Hope, then, is of the highest sanctity, and this is born out in all forms of loss. We hope for the best in those closest to us, and then we lose hope when they fall into destructive behavior. As well, we ourselves fall into destructive behavior only after we’ve lost hope in the good that could save us. Hope is always the savior of the suffering. Without it, a person then becomes a slave only to their desires. We then either serve our desires instead of others’ well-being, or we abandon hope of fulfilling even our own selfish desires, having forgotten what truly is good. Hopelessness is the result of disbelief in goodness and truth, and hence disbelief in God, and hopelessness is also the cause of all forms of addiction. You cannot hope in anything different than the benefits of God, and then also avoid being led wholly into unfulfillment and disappointment.
Fulfillment is only a result of serving the law of God.
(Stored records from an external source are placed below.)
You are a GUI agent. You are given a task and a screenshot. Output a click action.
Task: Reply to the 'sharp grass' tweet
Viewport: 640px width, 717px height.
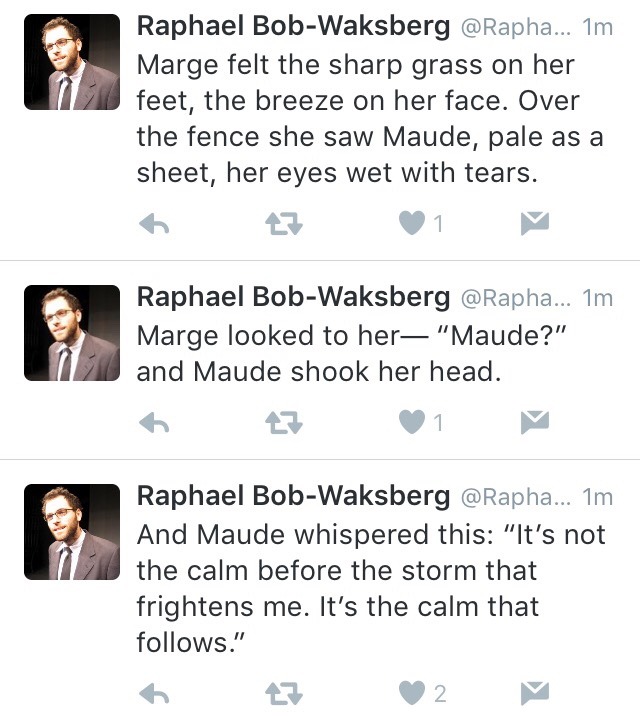pyautogui.click(x=152, y=225)
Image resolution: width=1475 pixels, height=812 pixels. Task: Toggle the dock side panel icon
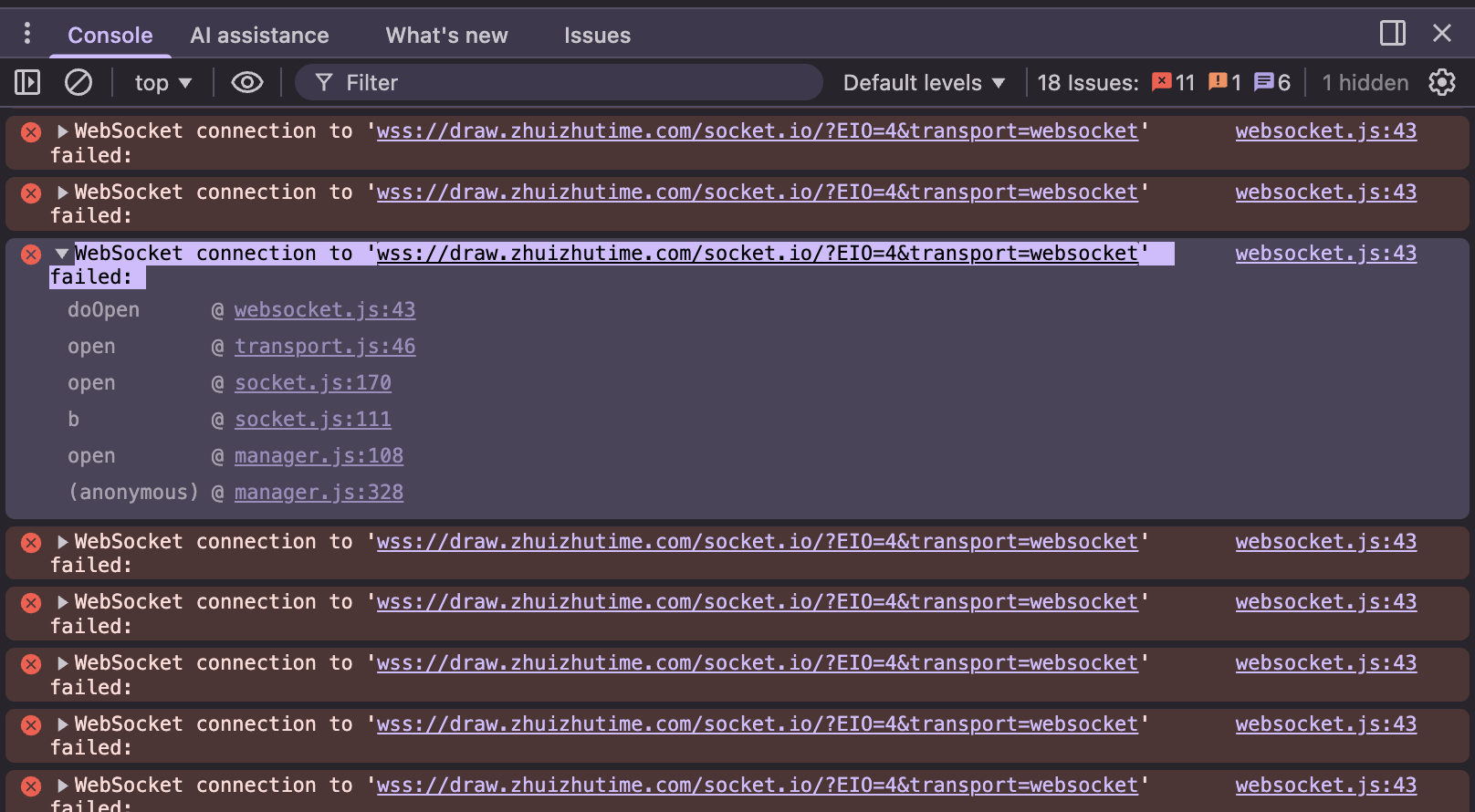pyautogui.click(x=1392, y=34)
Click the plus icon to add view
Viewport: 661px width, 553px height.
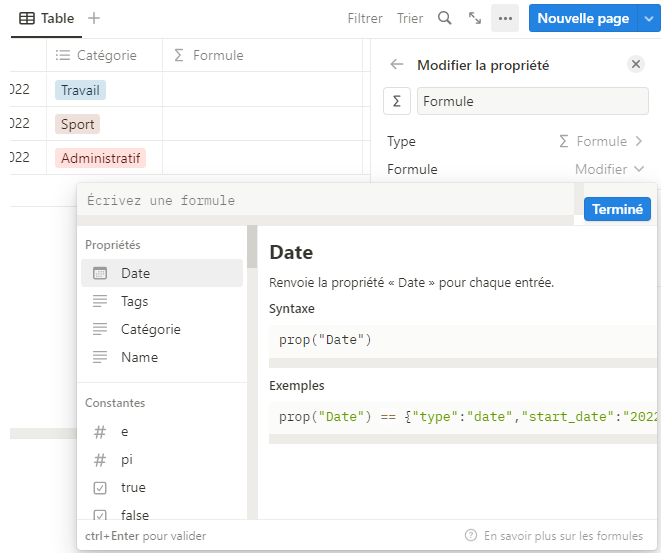pyautogui.click(x=94, y=18)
Anything else is simply serving made-up laws, and these can only (falsely) benefit one’s self-serving desires to the detriment of someone else’s. Living in the fantasy of thinking all gains being defined in materialistic terms, then, is the truest definition of hopelessness. If all that you ever hope to have is pleasure from using things and people, and you perceive all gain as making yourself happy in fulfilling one of your desires, you are by definition bankrupt of hope. This kind of hope is empty in the truest sense, because it can never find fulfillment in the gain of others because it discounts the value of their well-being, of their worth beyond thing to be used, entirely. It can only find fulfillment in others’ loss.
Materialistic exchange is a necessary component for life, but it is not a basis for defining value. There is in fact no basis for defining value without a perfect lawgiver. I used to have trouble with this concept, as it assumes that I myself cannot divine a perfect law. It’s seems a little too convenient for a good God to declare what is right or wrong without a basis in rational thought, especially that which I feel that I can generate on my own without a shot calling, all-knowing referee to correct me when I’m “wrong.” But, there is a law that does govern all others, aside from any misgiving I might have that the name of this law is “God.”
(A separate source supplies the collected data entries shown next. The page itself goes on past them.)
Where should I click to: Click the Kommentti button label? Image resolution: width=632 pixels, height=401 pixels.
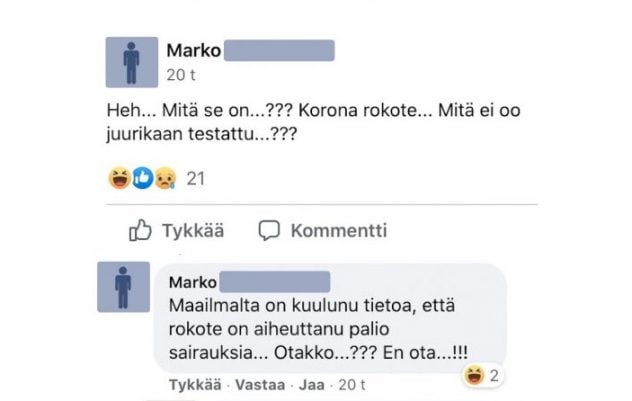339,231
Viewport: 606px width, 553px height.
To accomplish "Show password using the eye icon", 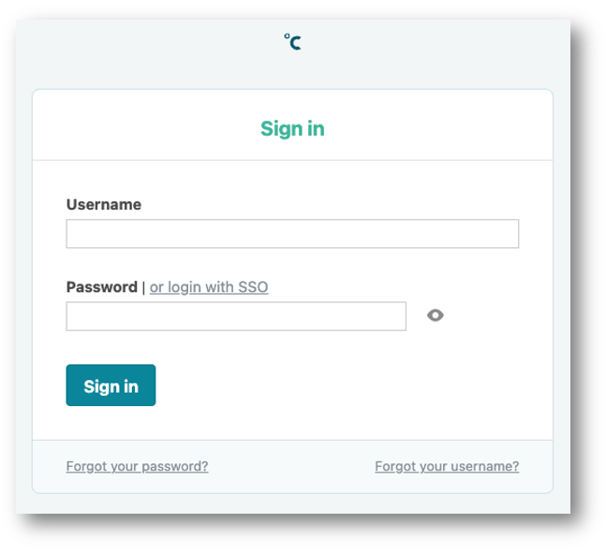I will (435, 315).
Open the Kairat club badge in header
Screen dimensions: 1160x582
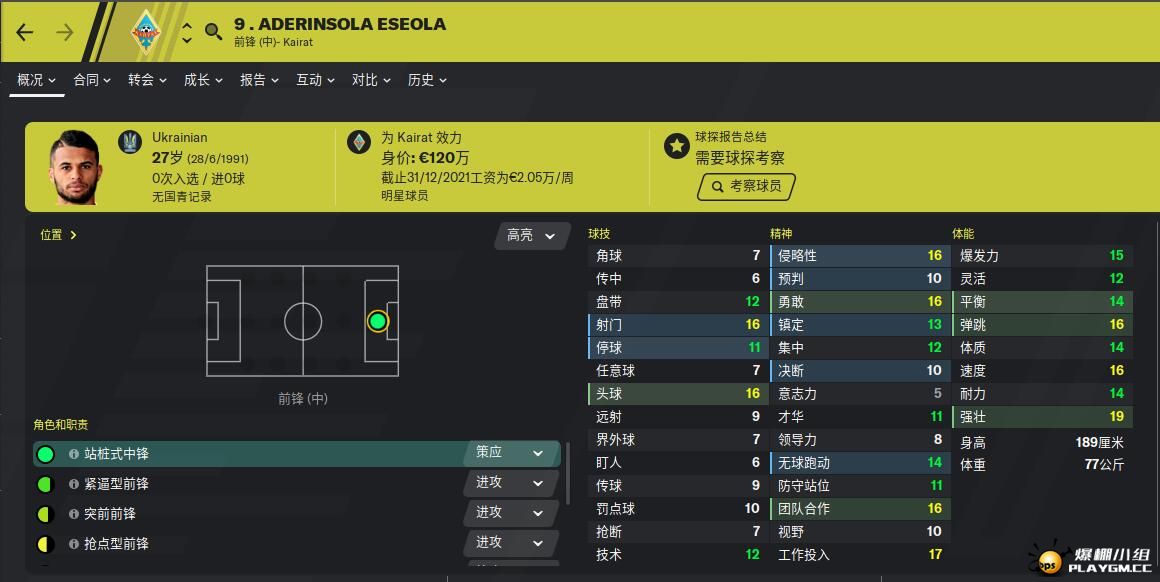click(x=146, y=32)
That law is the choice we all have, and the choice God had, to make our only desire, our only acts, intentionally to raise the well-being of others. God set all other laws in place when he made that one choice, once and for all. This choice was that he’d share all that he has with us. If he had chosen not to, there would be no us, no good, no truth, only God hoarding all he has to himself for eternity. You can easily see why the answer to the simple question “what is good?” can be answered “God” if his choice is why we’re here at all. If we’re here, contrarily, because the whim of fate allowed for all that is chaos and hopelessness to then somehow generate beings of hope, faith, love, goodness, and truth, so much that without these they despair and die, and plunge others into despair and death with them, then the same law still stands — Serving others is better than serving yourself. — But, then it stands in contradiction to its own origin.
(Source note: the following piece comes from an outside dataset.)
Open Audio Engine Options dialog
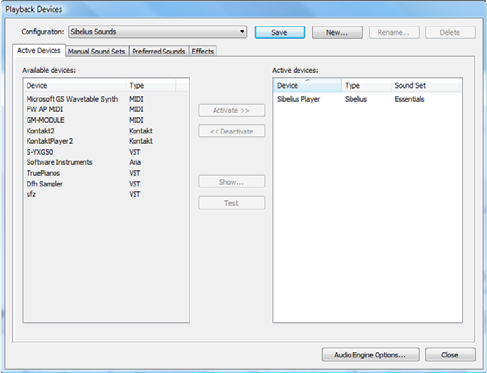Viewport: 487px width, 373px height. (370, 355)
It seems like the most complicated answers come from that chaos, the belief that we can formulate meaning from the gifts we’ve been given for free from a useless universe. However, it’s not simplicity that makes these answers important. It’s to where you believe these questions point. Do they point to your ability or necessity to bring forth your own judgements about how to treat others? Or, do they in fact point to the possibility, no matter how slight, that goodness, hope, and truth have a name? One of these prospects entails a responsibility far outpacing this author’s faith in my ability. The other asks for my consideration of one basic but inescapable question. Does the truth have a name, or not?
If there is no truth, and there is no intellect beyond my own, then, yes, it’s my responsibility to decide even the value of the lives I touch, or of life at all, negating any hope for true meaning. But, if there’s anything implied by our acute awareness that we can be good, we can have hope, then shutting out the question seems to fly in the face of all truth, manufactured or otherwise. So, to consider why the simple answer to truth might be, yes, he’s a person, and why this is the only way to preserve hope, this should be an easy question to answer. The reasons that it might not be should be obvious. The complications we add when we appropriate the responsibility that only a good, benevolent God of truth can fulfill are evidence enough, especially considering that this very act implies that it requires a person, not a blind and dumb cosmos of chaos, to make those benevolent choices.
The simplest questions are the most important ones. Where are my actions, my beliefs, leading my friends, my children, even my enemies, to the truth or to destruction? Telling someone they should abandon hope seems like a selfish choice, at the very least. Even the act of believing it, that there is no hope, should give anyone pause, evidenced by where that kind of thinking inevitably leads. If good can come from living a good life, and exchanging materialistic pleasures with others for mutual benefit, then there is no other end to such a world except that which has nothing else to hope for but a humanity that learns, someday, the best way to feed off of itself sustainably. If, however, the question is simple, and the answer is simple, that we’re not alone, and that there’s a right way and a wrong way to live, then our hope is indeed best placed in a God that chose us, that made us, and wants only the best for us.